Haqqani was the most outspoken. Time and again he reminded the Congressmen that the US govt’s institutional and instinctive habit of bypassing the civilian authority and dealing directly with the army since 1947 has strengthened the military’s hold on the Pakistani state. And that Congressional conditions on aid to Pakistan were routinely ignored by the US President of the day. Moreover, he was straight forward in saying that all military aid sent by the US, the latest being the F-16s Obama has promised, end up being used solely against India. He was joined by the other three experts in saying NO when they were asked by the sub-committee if the US can anymore “trust” Islamabad not to undermine US interests and discard terrorism as aeapon. He also reminded the American legislators that Islamabad sought a civilian N-deal for the sake of “parity” of treatment and not because it’d buy any power reactors from the US, considering China was supplying all the reactors needed to generate electricity and w/o the onerous conditions that’d attend on a deal with the US. Tellingly, Haqqani likened Pakistan’s desire to be seen as the equal of India to Belgium wanting to be the equal of France and Germany!
But it was also an occasion for Sokolski and Perkovich — both of whom opposed the N-deal with India, to say that if ever there was a civilian N-deal with Pakistan that it will have to meet certain criteria — liking curbing its N-weapons growth and the rate of missile production, the sort of thing they rued was not insisted upon with regard to India.

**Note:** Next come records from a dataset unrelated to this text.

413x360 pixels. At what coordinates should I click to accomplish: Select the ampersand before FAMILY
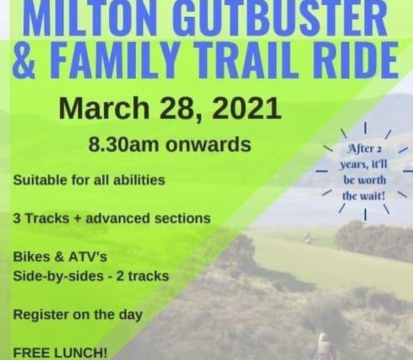pos(24,60)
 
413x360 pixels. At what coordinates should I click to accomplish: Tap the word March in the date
pos(105,108)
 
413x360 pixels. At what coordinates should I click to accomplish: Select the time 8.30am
pos(124,144)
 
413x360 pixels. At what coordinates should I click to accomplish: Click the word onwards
pos(208,145)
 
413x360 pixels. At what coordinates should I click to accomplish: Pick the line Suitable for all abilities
pos(89,181)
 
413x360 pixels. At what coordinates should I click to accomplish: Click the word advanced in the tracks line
pos(118,218)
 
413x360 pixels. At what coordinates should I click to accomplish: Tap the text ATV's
pos(88,257)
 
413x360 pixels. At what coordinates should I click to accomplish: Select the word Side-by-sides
pos(58,276)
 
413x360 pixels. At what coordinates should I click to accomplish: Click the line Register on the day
pos(77,315)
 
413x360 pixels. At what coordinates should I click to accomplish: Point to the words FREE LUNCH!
pos(60,353)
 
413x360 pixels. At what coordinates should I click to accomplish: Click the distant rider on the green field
pos(308,238)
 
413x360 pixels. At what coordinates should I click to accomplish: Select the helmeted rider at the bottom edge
pos(323,346)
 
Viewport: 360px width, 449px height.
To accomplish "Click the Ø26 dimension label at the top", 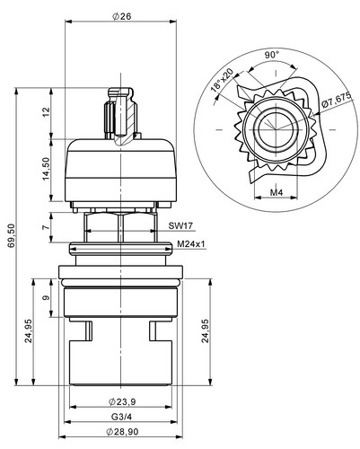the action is click(x=122, y=16).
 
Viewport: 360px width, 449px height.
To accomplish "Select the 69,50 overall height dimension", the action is click(x=11, y=236).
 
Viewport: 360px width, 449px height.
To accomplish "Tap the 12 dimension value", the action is click(x=46, y=112).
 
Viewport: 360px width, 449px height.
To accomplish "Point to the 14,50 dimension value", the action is click(x=46, y=169).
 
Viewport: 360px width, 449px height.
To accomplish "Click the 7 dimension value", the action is click(x=46, y=227).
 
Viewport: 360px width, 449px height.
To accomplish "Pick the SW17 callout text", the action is click(x=180, y=225).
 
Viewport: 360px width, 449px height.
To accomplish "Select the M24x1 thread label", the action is click(x=191, y=244).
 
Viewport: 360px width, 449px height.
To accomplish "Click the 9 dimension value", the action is click(x=46, y=298).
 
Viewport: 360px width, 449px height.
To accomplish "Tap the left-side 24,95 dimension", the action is click(x=29, y=331).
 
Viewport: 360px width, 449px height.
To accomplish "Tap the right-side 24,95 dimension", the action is click(x=205, y=331).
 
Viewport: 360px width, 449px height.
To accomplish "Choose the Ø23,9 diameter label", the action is click(x=122, y=401).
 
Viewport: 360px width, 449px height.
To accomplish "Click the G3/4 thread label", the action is click(x=121, y=417).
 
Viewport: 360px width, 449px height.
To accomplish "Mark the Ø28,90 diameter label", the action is click(x=122, y=432).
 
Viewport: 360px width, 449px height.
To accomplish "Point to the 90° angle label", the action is click(x=272, y=55).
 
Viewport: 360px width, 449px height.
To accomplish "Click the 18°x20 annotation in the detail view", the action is click(x=222, y=80).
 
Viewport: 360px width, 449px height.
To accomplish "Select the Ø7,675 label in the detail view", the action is click(x=336, y=101).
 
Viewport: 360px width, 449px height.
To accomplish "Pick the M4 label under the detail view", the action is click(x=277, y=192).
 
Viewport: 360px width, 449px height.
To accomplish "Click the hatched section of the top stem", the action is click(x=129, y=119).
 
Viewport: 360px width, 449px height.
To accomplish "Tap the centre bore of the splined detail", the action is click(x=276, y=129).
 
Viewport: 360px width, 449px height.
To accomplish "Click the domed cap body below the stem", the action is click(x=120, y=170).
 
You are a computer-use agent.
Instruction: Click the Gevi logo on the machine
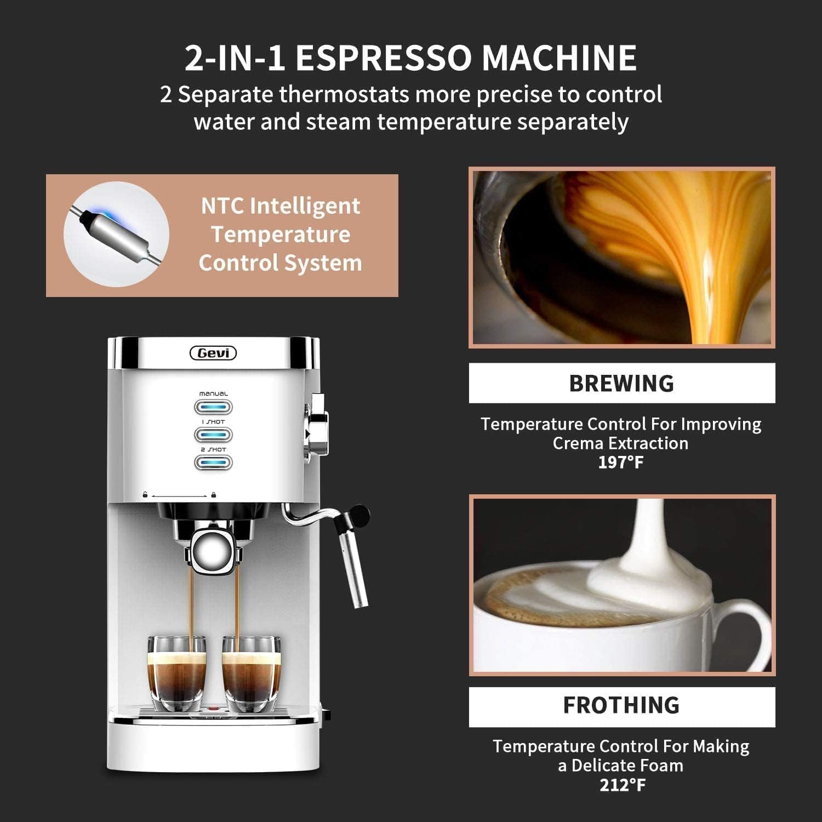pyautogui.click(x=213, y=353)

The Pak embassy must have telegraphed the trending situation, because it had an immediate impact some hours later in the warmth with which Sushma Swaraj, the minister for external affairs, was received by PM Nawaz Sharif, and in the reasonableness the Pakistan Establishment displayed in quickly agreeing to discuss anti-India terrorist outfits, especially the LeT, operating fairly freely in that country, as part of the “comprehensive” talks. The opening to India is important to both the Sharifs — the politician Nawaz and the army chief, Raheel, to counter the impression gaining ground in Washington of an unreconstructed Islamabad bent on making trouble for everyone and, therefore, needing firm handling.